• **Your task**
Your task is to repeat exactly the lines below between the line holding "Task: Open Probability breakdown info icon" and the line holding "Open the 卡通蛋糕", inclusive, and only those.

• **Study material**
------------------------

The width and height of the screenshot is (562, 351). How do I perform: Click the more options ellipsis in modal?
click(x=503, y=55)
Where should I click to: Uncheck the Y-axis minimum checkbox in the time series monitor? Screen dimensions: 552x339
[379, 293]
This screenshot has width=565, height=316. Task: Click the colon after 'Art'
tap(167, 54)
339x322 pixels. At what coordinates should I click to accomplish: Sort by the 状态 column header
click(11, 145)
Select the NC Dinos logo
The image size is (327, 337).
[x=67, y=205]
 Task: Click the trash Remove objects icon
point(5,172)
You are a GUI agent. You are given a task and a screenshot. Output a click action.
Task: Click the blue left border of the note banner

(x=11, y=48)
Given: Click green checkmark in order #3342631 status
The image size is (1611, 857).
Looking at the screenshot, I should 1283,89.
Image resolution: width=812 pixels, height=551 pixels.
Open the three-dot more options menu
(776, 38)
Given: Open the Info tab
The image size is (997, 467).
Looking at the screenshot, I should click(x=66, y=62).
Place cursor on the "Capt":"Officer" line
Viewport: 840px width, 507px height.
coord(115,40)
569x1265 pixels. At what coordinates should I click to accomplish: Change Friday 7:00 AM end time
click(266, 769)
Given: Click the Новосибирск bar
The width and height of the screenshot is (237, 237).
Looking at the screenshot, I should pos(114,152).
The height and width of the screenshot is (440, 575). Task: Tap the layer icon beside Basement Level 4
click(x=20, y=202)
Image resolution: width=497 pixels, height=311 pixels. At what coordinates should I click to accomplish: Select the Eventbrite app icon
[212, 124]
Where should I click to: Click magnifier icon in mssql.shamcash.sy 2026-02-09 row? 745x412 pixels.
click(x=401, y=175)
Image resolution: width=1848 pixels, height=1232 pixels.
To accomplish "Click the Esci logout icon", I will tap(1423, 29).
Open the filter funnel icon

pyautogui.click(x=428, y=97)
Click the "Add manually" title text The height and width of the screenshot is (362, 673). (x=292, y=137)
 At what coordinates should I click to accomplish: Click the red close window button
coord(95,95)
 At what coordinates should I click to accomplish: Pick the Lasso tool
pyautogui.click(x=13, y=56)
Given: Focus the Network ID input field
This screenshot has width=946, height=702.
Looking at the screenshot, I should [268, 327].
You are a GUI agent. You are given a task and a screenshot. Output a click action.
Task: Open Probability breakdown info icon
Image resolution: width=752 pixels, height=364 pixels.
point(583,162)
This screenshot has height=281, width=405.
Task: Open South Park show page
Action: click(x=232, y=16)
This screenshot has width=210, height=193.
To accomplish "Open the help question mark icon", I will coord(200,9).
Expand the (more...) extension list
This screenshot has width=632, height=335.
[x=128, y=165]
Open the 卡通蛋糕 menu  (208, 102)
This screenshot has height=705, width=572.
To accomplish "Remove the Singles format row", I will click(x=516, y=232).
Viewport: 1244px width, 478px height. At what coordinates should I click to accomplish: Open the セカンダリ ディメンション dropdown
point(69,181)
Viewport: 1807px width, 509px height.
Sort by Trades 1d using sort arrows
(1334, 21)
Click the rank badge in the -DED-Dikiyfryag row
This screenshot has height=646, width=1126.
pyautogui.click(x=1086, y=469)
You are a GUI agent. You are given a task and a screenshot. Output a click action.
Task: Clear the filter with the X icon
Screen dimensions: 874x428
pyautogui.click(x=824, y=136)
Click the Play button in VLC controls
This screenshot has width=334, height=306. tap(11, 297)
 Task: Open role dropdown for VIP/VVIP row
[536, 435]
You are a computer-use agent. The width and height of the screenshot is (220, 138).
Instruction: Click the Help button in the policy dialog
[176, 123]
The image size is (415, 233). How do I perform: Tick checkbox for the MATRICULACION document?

------------------------

• **Output for this task**
Task: Open Probability breakdown info icon
Image resolution: width=752 pixels, height=364 pixels.
point(583,162)
This screenshot has height=281, width=405.
Task: Open South Park show page
Action: click(x=232, y=16)
This screenshot has width=210, height=193.
To accomplish "Open the help question mark icon", I will coord(200,9).
Expand the (more...) extension list
This screenshot has width=632, height=335.
[x=128, y=165]
Open the 卡通蛋糕 menu  (208, 102)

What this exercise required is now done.